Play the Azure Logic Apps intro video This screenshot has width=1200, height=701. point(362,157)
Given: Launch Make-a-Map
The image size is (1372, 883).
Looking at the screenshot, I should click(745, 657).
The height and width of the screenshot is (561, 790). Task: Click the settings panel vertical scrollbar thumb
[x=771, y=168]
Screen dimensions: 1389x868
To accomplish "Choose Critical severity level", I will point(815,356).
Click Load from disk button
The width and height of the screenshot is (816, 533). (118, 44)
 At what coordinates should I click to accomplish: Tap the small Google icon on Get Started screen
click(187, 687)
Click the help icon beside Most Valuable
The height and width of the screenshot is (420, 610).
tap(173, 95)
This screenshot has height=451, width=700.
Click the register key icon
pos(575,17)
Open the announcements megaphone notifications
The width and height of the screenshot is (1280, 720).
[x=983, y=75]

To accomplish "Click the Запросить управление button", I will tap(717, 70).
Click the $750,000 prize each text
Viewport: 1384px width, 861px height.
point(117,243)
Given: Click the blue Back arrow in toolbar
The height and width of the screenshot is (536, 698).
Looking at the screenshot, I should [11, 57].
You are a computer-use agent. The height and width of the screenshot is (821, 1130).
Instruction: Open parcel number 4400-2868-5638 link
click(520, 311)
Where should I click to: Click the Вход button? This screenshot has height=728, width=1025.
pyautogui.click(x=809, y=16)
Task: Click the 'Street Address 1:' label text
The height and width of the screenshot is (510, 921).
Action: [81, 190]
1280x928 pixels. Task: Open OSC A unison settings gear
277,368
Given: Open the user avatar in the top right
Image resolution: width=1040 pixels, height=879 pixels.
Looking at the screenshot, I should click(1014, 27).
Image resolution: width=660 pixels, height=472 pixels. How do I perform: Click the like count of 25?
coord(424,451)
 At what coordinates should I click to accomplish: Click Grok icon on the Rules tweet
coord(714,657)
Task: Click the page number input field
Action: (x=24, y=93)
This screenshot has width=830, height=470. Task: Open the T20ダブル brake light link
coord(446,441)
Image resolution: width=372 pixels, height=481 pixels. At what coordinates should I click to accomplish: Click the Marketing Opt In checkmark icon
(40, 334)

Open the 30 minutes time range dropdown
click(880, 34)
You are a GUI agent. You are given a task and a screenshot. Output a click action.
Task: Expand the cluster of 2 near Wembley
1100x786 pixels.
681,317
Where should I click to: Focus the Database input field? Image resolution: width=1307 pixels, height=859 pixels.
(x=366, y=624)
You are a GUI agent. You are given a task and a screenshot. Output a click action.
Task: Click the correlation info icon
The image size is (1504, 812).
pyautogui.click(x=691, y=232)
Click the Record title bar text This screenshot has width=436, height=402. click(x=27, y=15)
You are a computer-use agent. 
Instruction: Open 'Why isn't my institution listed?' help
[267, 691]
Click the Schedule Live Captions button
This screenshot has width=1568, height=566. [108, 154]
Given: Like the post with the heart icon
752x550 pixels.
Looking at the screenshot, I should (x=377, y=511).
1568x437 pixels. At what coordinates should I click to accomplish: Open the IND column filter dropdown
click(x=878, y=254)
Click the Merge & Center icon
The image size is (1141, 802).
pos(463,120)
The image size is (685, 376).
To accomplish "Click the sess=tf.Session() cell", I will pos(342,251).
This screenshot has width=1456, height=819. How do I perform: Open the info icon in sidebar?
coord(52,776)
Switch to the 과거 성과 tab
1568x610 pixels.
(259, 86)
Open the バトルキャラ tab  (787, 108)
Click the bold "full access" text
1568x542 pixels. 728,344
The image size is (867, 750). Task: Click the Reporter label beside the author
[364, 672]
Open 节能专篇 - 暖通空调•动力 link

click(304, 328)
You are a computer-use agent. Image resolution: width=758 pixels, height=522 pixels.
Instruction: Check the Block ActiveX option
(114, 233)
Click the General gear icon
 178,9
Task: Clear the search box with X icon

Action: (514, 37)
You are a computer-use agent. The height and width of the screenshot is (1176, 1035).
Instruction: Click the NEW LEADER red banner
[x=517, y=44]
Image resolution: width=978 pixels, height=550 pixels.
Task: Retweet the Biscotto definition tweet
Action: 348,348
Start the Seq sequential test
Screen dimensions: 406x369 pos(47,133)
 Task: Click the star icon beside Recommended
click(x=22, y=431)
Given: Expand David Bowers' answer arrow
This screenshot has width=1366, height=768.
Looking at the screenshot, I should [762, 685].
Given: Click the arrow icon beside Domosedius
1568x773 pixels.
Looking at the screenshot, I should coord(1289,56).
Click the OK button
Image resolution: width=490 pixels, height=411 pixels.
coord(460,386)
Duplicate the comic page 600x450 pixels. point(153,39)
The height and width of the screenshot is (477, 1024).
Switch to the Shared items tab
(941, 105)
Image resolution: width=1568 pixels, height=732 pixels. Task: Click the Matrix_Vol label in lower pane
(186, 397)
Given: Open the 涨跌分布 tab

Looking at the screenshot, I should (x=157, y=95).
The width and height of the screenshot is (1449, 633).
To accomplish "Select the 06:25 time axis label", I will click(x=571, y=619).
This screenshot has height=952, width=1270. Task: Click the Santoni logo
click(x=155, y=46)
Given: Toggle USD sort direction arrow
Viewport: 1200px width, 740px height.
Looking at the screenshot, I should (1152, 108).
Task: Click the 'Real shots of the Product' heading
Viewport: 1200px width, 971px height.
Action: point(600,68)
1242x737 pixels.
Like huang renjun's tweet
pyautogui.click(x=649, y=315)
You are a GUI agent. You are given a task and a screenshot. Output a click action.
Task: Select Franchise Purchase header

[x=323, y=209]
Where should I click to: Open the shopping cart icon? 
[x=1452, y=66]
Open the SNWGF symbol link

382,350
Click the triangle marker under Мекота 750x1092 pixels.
━━━━━━━━━━━━━━━━━━━━━━━━━━━━━━
Requirement:
Search the material for the word "computer" and copy every matching line.

Solution to this task:
You are a computer-use agent. The height and width of the screenshot is (821, 1130).
You are a computer-use agent. 
You are a computer-use agent. Image resolution: width=758 pixels, height=522 pixels.
You are a computer-use agent. The height and width of the screenshot is (1176, 1035).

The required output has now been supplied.